Fire & Ice – Simulating Midterm Market Scenarios

Stress Tests play an important role in improving financial stability by enhancing market discipline and transparency. Clients leverage TS Imagine’s flexible and powerful risk engine to stress test a variety of specific scenarios.   

With Americans set to commence voting early next week, markets around the globe are watching carefully. Will the midterms disrupt the Democratic legislative agenda or tip in their favor?  We ran two scenarios through our stress-testing engine, gaming the potential market impacts. Please note that these are hypothetical shocks and are not a prediction of any forthcoming events.   

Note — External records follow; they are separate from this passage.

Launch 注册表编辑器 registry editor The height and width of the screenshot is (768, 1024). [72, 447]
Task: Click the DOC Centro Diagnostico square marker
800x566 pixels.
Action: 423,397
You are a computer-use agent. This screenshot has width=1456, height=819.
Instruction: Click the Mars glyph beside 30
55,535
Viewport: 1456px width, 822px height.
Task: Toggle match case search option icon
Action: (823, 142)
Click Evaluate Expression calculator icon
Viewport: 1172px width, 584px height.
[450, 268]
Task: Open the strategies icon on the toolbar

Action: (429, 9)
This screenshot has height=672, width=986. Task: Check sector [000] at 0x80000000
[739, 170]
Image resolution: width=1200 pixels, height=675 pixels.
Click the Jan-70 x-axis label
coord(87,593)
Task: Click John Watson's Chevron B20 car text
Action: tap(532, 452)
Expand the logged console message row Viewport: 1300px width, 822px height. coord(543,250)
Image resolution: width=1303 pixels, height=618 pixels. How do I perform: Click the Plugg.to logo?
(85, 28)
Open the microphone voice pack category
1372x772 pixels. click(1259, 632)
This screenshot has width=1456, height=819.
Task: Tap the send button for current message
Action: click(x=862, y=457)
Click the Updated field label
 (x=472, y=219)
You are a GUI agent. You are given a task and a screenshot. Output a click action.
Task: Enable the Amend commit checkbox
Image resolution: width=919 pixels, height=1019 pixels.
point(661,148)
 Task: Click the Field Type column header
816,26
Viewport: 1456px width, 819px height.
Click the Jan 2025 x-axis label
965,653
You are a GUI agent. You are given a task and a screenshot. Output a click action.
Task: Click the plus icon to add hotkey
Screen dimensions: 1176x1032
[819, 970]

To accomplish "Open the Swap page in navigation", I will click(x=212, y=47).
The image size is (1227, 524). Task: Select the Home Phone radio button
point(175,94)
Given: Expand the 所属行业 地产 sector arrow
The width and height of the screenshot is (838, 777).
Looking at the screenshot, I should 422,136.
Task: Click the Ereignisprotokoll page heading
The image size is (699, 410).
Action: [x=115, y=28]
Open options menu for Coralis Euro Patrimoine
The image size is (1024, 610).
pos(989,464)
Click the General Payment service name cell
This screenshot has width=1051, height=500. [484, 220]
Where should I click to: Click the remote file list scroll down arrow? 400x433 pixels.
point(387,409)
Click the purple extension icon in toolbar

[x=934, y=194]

“Some say the world will end in fire; Some say in ice. From what I’ve tasted of desire I hold with those who favor fire But if it had to perish twice, I think I know enough of hate to know that for destruction ice Is also great And would suffice”   Robert Frost   

In the late ‘90s, two highly regarded colleagues of Morgan Stanley engaged in a debate called “Fire and Ice”, inspired by the poem above. Barton Biggs argued on the side of high deflation (freeze) due to a glut of cheap Asian labor within the world market.  Steve Roach; however, argued on the side of an inflationary bonfire due to public deficits in the West. The current economic climate has brought increasing relevance to Biggs and Roach’s debate.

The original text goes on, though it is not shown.